La música del camión de helados aún suena en mi cabeza. Recorría el barrio sin día, horario, ni ruta fija, usando este recurso para llamar la atención de sus clientes, niños de la década de 1980 como yo. Era blanco con azul y tenía pintados algunos de sus productos: el sundae —que veían en una gorra beisbolera de plástico—, el cono de crema blanda de vainilla, el baloncito que traía helado en su interior.
En los anaqueles de la cocina de esa casa inolvidable de mi infancia, íbamos apilando las gorras beisboleras de colores, una encima de otra. Mi papá era el más fanático del sundae, de melocotón si mal no recuerdo. Yo siempre he sido chocolatera cuando a salsas de helado se refiere. Pero quizás lo que más comía era cono del blandito de máquina, que se derretía muy fácil, y yo, tardándome en chupar, me lo regaba sobre la ropa. Por fortuna estábamos en la casa, pero nunca me ha gustado verme con chorretes (qué decir de mi mamá que era la encargada de quitarlos).
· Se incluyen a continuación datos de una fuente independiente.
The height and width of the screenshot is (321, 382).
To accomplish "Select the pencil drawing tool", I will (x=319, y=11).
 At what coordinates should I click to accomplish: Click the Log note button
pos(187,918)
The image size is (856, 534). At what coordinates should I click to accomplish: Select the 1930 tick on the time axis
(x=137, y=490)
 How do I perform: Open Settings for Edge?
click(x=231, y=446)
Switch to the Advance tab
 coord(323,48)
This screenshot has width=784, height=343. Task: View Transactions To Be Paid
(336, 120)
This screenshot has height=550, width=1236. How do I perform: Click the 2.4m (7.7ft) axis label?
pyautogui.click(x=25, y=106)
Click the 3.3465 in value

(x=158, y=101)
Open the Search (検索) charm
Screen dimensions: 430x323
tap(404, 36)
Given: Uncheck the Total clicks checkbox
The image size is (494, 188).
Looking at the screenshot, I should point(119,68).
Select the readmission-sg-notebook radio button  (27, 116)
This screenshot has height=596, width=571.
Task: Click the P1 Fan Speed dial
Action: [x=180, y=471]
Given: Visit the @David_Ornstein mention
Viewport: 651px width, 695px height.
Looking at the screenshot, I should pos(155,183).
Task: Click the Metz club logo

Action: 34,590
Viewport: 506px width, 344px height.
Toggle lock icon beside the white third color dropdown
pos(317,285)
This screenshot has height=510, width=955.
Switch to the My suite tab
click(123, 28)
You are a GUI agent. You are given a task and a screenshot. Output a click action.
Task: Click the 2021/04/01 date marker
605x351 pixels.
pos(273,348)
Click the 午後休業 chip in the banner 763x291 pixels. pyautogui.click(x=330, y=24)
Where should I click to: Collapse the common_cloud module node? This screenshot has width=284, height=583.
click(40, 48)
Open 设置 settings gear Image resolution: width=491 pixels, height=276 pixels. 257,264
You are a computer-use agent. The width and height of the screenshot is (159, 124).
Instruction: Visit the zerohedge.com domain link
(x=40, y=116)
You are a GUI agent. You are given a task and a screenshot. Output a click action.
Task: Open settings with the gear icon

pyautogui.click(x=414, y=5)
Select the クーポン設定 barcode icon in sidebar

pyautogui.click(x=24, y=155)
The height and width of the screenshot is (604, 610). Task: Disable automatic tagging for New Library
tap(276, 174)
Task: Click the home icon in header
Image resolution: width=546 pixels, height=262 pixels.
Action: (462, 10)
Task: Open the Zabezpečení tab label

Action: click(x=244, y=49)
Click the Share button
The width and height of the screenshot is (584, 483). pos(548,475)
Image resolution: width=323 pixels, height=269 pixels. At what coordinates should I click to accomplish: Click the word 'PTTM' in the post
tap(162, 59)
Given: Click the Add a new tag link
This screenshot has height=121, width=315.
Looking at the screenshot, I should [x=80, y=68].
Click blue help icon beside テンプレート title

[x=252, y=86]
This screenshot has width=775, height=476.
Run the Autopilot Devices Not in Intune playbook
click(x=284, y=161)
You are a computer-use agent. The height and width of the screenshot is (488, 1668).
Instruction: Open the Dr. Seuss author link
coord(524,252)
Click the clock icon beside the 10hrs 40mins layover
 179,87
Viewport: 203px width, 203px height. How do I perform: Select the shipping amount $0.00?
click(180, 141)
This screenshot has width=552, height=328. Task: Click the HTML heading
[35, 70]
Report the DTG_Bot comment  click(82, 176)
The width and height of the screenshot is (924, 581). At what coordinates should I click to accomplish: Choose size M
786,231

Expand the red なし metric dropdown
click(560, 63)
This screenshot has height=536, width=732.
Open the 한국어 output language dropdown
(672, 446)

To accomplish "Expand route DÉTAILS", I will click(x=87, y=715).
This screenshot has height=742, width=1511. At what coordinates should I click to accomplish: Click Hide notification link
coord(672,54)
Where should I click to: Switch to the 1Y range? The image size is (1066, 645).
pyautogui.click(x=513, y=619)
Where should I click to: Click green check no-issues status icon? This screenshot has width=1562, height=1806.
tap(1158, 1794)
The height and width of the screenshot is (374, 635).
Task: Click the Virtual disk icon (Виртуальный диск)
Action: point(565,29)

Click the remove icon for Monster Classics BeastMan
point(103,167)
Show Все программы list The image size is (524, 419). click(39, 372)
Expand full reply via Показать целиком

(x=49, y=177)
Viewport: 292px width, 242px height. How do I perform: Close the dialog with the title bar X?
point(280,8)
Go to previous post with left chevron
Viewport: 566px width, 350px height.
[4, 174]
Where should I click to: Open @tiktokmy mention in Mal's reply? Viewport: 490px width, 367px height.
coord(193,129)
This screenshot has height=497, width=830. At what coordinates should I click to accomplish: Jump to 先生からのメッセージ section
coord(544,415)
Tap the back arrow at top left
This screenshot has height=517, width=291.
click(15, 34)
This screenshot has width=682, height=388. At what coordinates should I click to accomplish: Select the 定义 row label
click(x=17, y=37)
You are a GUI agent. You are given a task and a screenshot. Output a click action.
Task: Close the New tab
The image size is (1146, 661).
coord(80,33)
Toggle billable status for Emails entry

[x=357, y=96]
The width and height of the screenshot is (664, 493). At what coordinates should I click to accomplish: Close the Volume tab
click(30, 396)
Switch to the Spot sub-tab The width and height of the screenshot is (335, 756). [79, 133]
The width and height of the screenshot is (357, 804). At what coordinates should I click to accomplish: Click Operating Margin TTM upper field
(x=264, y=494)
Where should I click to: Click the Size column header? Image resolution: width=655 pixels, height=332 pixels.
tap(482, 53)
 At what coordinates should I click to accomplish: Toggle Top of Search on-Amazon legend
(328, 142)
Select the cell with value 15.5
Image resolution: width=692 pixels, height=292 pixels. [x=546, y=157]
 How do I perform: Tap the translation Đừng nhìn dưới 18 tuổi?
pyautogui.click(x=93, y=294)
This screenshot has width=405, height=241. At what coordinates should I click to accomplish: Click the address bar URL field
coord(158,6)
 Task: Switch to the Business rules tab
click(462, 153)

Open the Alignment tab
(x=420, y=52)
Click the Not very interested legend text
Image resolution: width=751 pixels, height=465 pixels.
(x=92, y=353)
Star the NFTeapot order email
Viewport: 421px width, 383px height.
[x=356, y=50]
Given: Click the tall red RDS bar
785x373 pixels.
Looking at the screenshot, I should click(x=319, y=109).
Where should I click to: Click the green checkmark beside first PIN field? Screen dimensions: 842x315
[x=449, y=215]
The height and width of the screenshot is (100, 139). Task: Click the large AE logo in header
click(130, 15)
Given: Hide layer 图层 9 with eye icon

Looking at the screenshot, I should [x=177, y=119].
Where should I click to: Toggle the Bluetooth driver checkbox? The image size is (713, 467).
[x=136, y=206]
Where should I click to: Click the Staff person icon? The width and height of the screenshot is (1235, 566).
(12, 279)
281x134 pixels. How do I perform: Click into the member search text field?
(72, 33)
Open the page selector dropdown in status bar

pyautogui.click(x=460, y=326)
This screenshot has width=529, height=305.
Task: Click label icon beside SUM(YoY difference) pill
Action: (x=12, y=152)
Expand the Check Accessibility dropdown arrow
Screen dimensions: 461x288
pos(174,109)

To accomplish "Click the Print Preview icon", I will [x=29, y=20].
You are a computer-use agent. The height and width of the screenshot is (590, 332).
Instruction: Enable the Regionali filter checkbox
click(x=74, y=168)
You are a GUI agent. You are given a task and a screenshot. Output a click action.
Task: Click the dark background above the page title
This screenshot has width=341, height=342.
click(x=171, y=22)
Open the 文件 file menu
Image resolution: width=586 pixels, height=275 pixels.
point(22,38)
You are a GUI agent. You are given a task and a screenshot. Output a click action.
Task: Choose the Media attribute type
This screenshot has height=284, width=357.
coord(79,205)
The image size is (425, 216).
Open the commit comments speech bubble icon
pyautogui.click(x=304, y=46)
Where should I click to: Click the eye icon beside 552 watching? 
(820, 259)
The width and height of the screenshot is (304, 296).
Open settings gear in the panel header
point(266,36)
Creo recordar un sentimiento de angustia cuando oía el camión a lo lejos y mi papá y mi mamá no estaban en la casa. De nuevo, un recuerdo, a lo mejor también dudoso, me dice que Mariela buscaba monedas que quizás habían quedado por ahí, a ver si acaso podíamos comprar aunque fuera el cono más sencillo. Difuso también está el resultado de esa gestión, que creería daba frutos, porque hoy pienso que nos comimos un helado cada vez que quisimos. Mi papá y mi mamá eran estrictos, pero en cuestión de mecatos, más bien alcahuetas, con sus límites.
Un tiempo después descubrí que los camiones de helado (si, los, no era uno solo como yo pensaba), eran guardados en un parqueadero cerca de la casa de mi abuela en el barrio Prado. Para los que no tuvieron el privilegio de conocerlos, eran grandes, como los de las empresas de correo gringas, con ventanas a lado y lado para la atención de los clientes. Una suerte de antecesores de los food trucks de hoy. Cuando salimos de Malibú a vivir a El Poblado, aunque yo ya era una adolescente, además de la barra de amigos y el parque, el camión de helados fue una de las cosas que más extrañé.
No he vuelto a ver otros parecidos. Por mi casa actual pasa el heladero a pie arrastrando su carrito, tocando la campana y diciendo “helado, helado…”. Nada en contra, pero me resulta menos atractivo que el camión de mi infancia. Igual, al advertir su presencia es inevitable pensar en los niños de mi edificio contando monedas y billetes en su apartamento, o hasta pidiéndole al portero prestado mientras llegan sus papás para poder comprar, aunque sea la paleta más barata.
Todo esto vino a mi mente viendo el noticiero esta semana, cuando entrevistaban a un médico en las afueras de un hospital de Gaza, con un camión de helados de fondo. “‘La morgue del hospital sólo puede albergar diez cadáveres, por lo que hemos traído congeladores de helados de las fábricas de helados para almacenar un gran número de mártires’, dijo el doctor Yasser Ali, del hospital Shuhada Al-Aqsa en Deir Al-Balah”, leo en el diario La Vanguardia de España.
No me saco esa imagen de la cabeza, como no deja de sonar la música del camión de helados de mi niñez. La única angustia que debía suscitar el camión de helados es la de no contar suficientes monedas para comprar un cono. Un símbolo de la inocencia y el disfrute alberga hoy, en tierras del Medio Oriente, el dolor, el sinsentido, la barbarie humana.